# Arc fault tripping



## stile (May 22, 2008)

I'm working on a multifamily unit. I'm having a problem with one of the arc faults that go to the heaters. Everytime we turn on a 15 amp breaker on either phase, the arc fault trips. if no other 15 amp breaker is on it works fine. we have changed the arc fault twice and have also changed phases in the panel. I'm pretty much dumbfounded on the problem


----------



## Roger123 (Sep 23, 2007)

Stile,

Need more info., but the actions you are describing are upstream/ahead of the arc fault breaker and should not affect the said arc fault breaker's electronic at all. So, I'm thinking maybe when another breaker in this panel is closed/turn on, it is causing a back feed to the said arc fault breaker thought the neutral connection on the breaker causing an inbalance of current and tripping the ground fault protection electronics of the affected breaker.


----------



## electricalperson (Jan 11, 2008)

[Entries drawn from a collection]
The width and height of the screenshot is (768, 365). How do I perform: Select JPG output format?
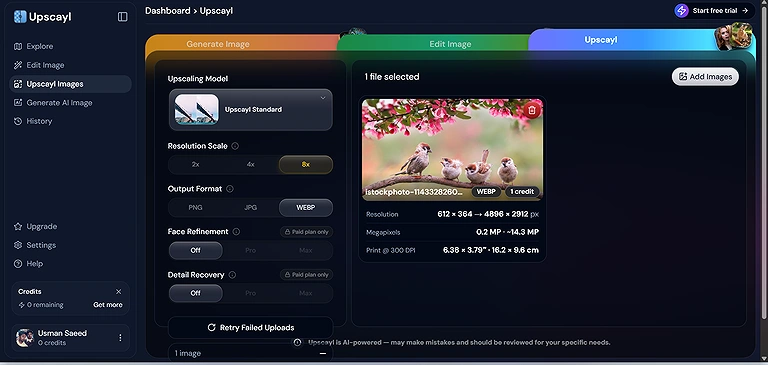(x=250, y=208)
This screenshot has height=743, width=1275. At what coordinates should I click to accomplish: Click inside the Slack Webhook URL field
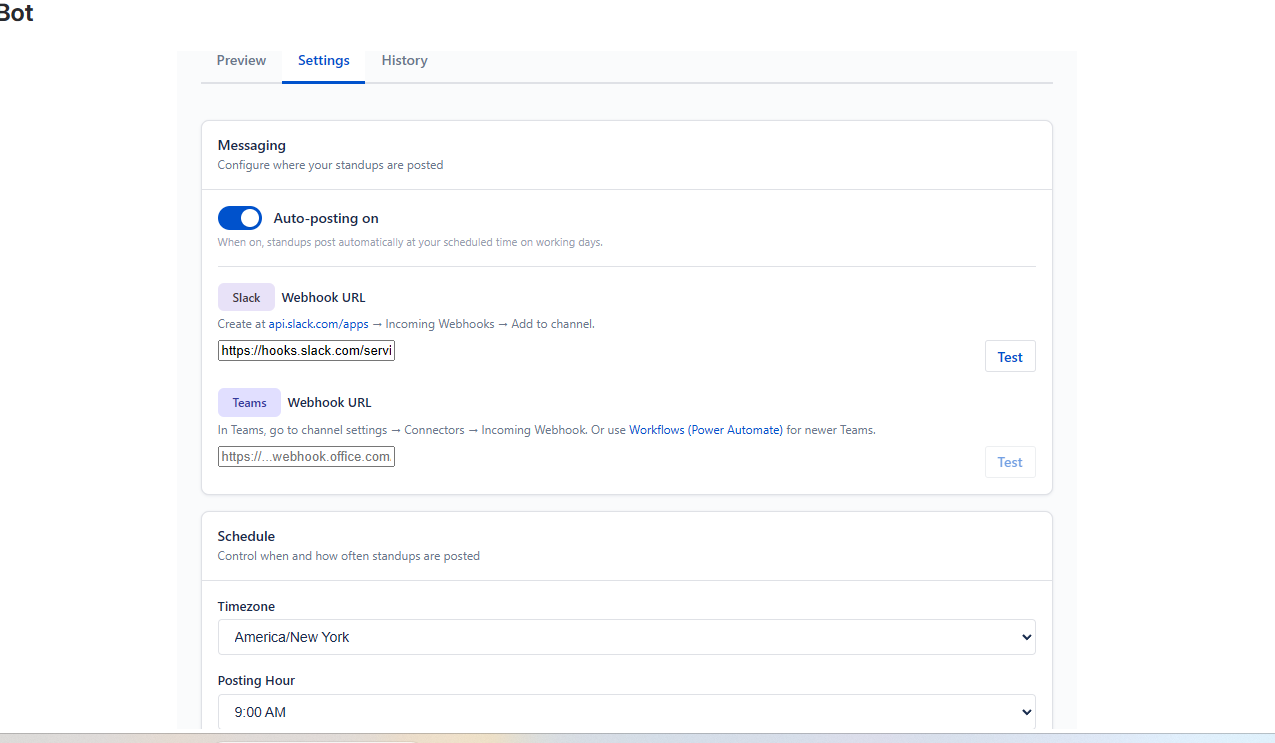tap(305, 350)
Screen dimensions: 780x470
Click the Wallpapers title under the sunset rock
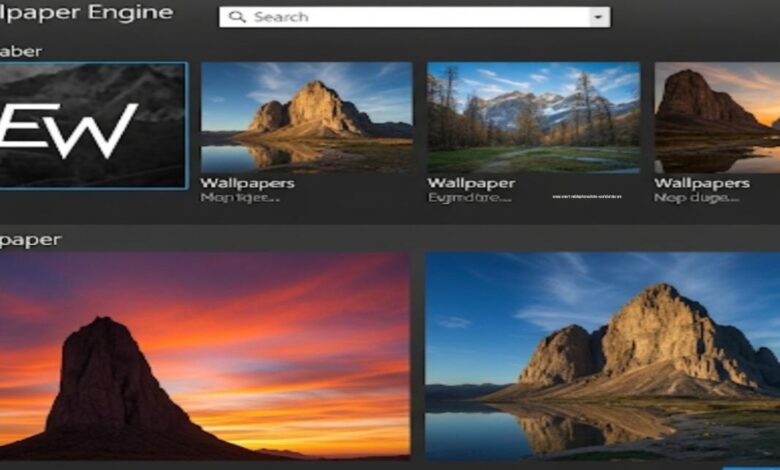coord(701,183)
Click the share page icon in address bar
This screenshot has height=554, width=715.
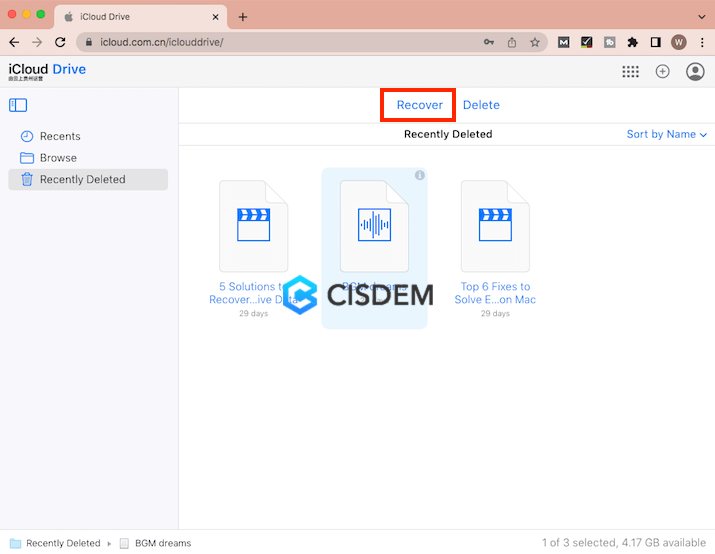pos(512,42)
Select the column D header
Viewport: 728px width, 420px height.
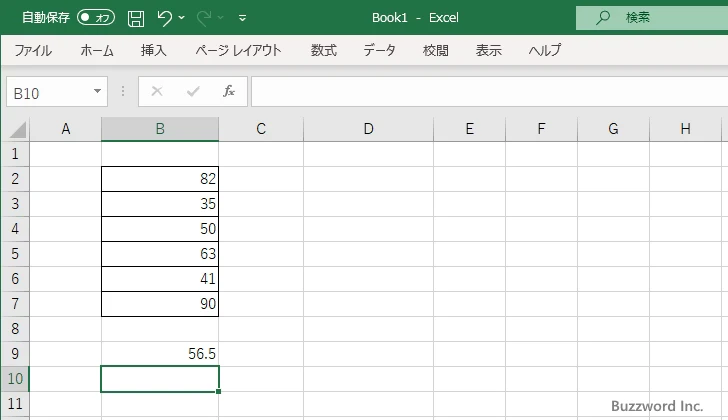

Your objective: Pick up the arc fault tripping thread after its last line and keep it going. The rows have nothing to do with the arc fault tripping thread.

Final result:
Roger123 said:


> Stile,
> 
> Need more info., but the actions you are describing are upstream/ahead of the arc fault breaker and should affect the said arc fault breaker's electronic at all. So, I'm thinking maybe when another breaker in this panel is closed/turn on, it is causing a back feed to the said arc fault breaker thought the neutral connection on the breaker causing an inbalance of current and tripping the ground fault protection electronics of the affected breaker.


i would think thats whats happening also. open up boxes and check for other circuits neutrals tied together with the arc fault neutral. 

ideals suretest circuit analyzer checks for this problem. 

also when all the other circuits are open go to the load side of each breaker when that arc fault is on to see if you are backfeeding it somehow.


----------



## stile (May 22, 2008)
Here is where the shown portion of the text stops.